Did you know that the Berengaria carried the first ocean-going stock brokerage between 1928 and 1930? The broker had seats on the New York and the London exchanges, and would excecute trades for customers via A special Radiomarine Corporation of America/Marconi wireless station which was dedicated to the use of the brokerage.
 

Espee

Practically Family
Messages
548
Location
southern California
Did you know that the Berengaria carried the first ocean-going stock brokerage between 1928 and 1930? The broker had seats on the New York and the London exchanges, and would excecute trades for customers via A special Radiomarine Corporation of America/Marconi wireless station which was dedicated to the use of the brokerage.
Wow, I can picture the ship being met at both ports by Occupy protestors.
 

Shangas

I'll Lock Up
Messages
6,116
Location
Melbourne, Australia
i've heard of such things on ships before. I think it was the Acquitania that even had a shipboard newspaper.
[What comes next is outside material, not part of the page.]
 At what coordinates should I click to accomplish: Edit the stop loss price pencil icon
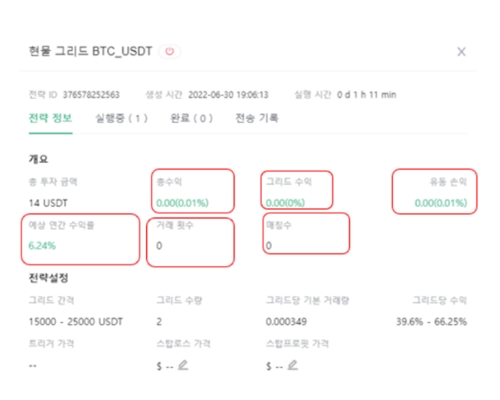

Breaking stories on both sides of the Atlantic were cabled in across the ocean by telegraph and then it was typed up and printed for passengers to read, hot off the press during their voyage.
 

vitanola

I'll Lock Up
Messages
4,254
Location
Gopher Prairie, MI
Wow, I can picture the ship being met at both ports by Occupy protestors.
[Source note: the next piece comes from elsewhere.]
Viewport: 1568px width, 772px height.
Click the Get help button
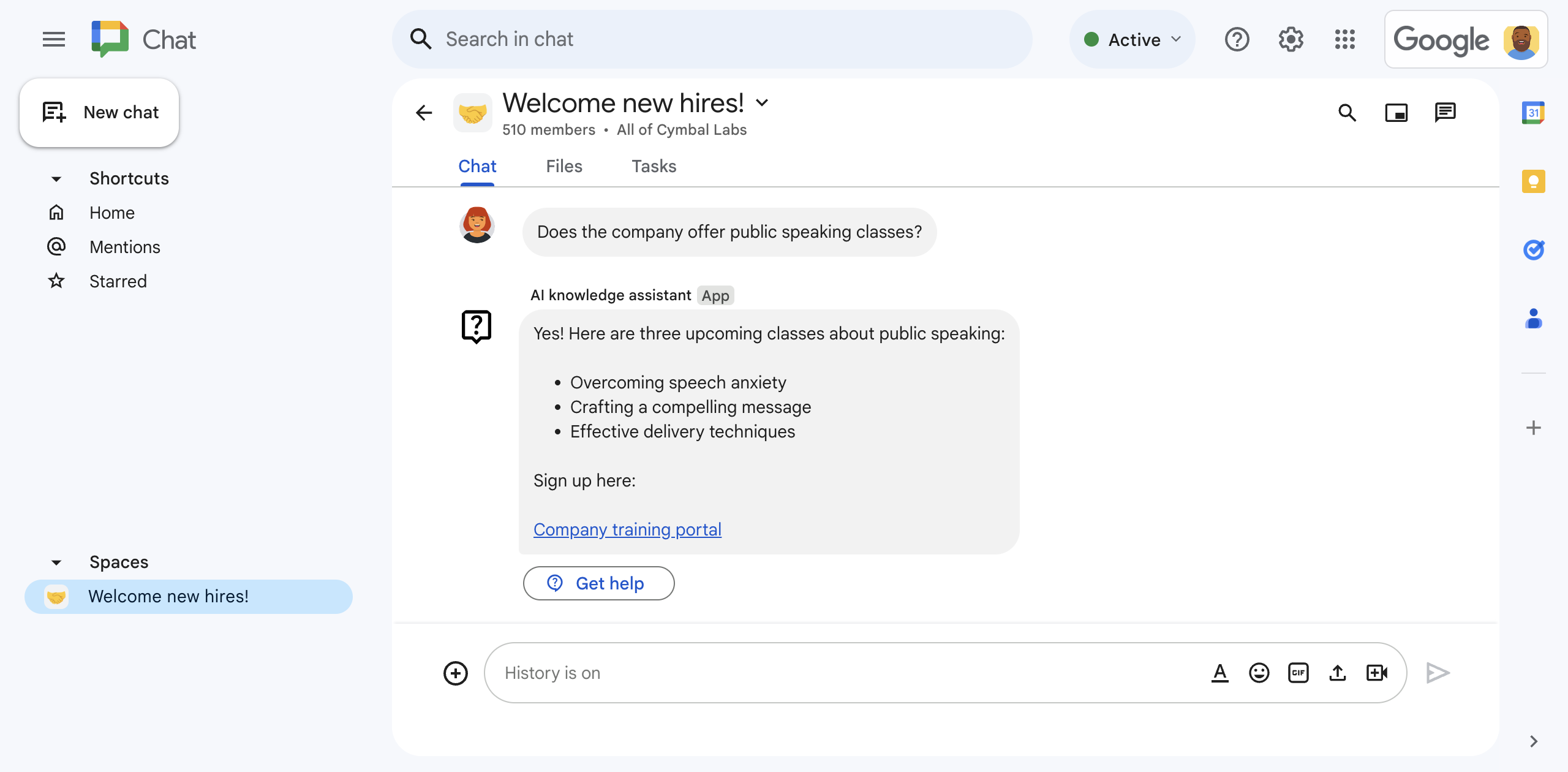click(598, 583)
Well something of the sort happened on board the Berengeria on a voyage from Southampton to New York during which the Panic occurred in October of 1929. the First Calss passengers were allowed access to tbe brokerage, where they were able to mitigate some of their losses (Helena Rubenstein actually turned a profit in her trades during this trip) all the while the second class passengers,many of whom were heavily exposed to the market, were kept away from the brokerage by a locked gate and armed stewards. Quite a number of the Second Class passengers returned to New York utterly ruined as a result.